History 251
Latin American History II
Final Examination Study Guide
http://www.history.umd.edu/Faculty/DWilliams/Spring07/HIST251/final.html



The final examination will begin promptly at 8:00am on Friday, May 18, 2007 in FSK 0102 (our normal lecture room). The exam will last two hours.

You will be allowed to bring to the examination one 8.5 x 11"study sheet, filled with whatever information that you can fit onto a single side of the paper. You will be required to turn in the study sheet with the examination.

A review session has been scheduled for Monday, May 14, from 4:00-6:00pm in FS Key 0101. Bring your questions, comments, and trial answers.


The exam will consist of two sections.

I. Identifications (25% of exam grade)

You will be given SIX terms drawn from major figures, events, trends, places, and/or concepts that we have covered since Spring Break. You will be asked to define FIVE terms, placing each chosen term in its proper historical context.

III. Essay (75% of exam grade)

Three of the following eight questions will appear verbatim on the final. You will be asked to answer TWO of the three choices.

1) What is the historical relationship between democracy and development in modern Latin America? Your answer should correlate the history of democratic institutions, practices, and values with the history of economic development in Latin America since the 1880s.

2)  Compare and contrast the nineteenth-century caudillo with the twentieth-century populist. Demonstrate how these two leadership styles and their states are products of their era.

3) The worldwide economic crisis of the 1929 profoundly transformed Latin America, giving rise to political economies that rejected key aspects of nineteenth-century liberalism, including laissez-faire economic policy-making, export-led growth, and limited workers' rights. Critically describe why the crisis of 1929 contributed to the rise of state interventionism, import substitution industrialization, and populist labor policy.

4) Trace the content and the contradictions in racial ideology in Latin America in the period 1870 to 1960. Your argument should consider the significance of ideologies of racelessness, whitening, mestizaje, indigenismo, and racial democracy.

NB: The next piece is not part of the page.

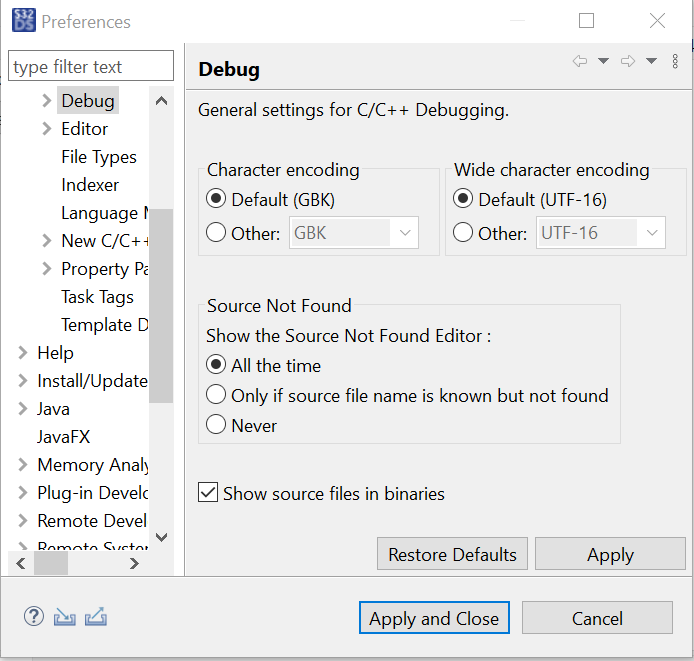
Task: Click the Export preferences icon
Action: [x=96, y=616]
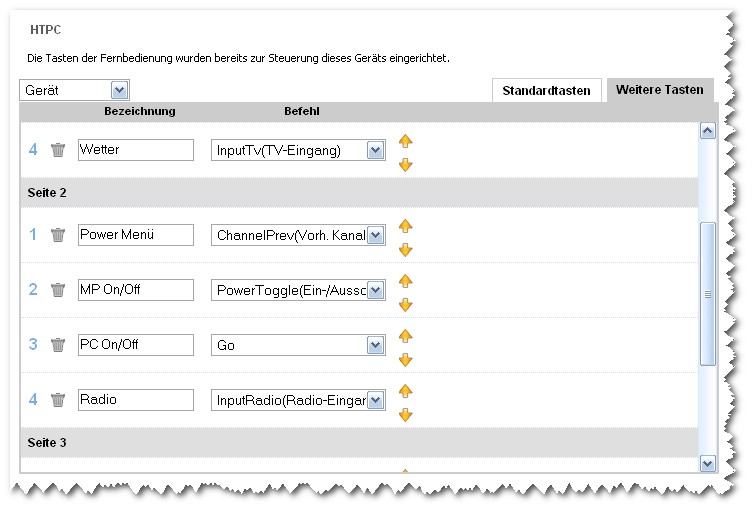Open the Go command dropdown

[375, 345]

5) The leaders of the Mexican Revolution of 1910, the Cuban Revolution of 1959, and the military "revolutions" that swept the Southern Cone in the 1960s and 1970s all invoked a language of nationalism and national interests. Nevertheless, these historical episodes were deeply influenced by international conditions and international actors. Explain the role of international factors and actors in the history of "national" revolutions of the twentieth century.

6) Critically assess how nineteenth-century notions of civilization and barbarism shifted in the twentieth century. Draw upon the assigned readings concerning the cultural, political and material meanings of progress and modernization in the twentieth century and its discontents.

7) What historical factors explain why the military regimes that emerged during the Cold War presented themselves as "legitimate" forms of government even as they practiced systematic, extralegal acts of state terror?

8) Make a critical assessment of the origins of the revolutionary "Lefts" and reactionary "Rights" in Latin America during the Cold War. Use Uruguay as a case study.


The final exam represents 25% of your final grade.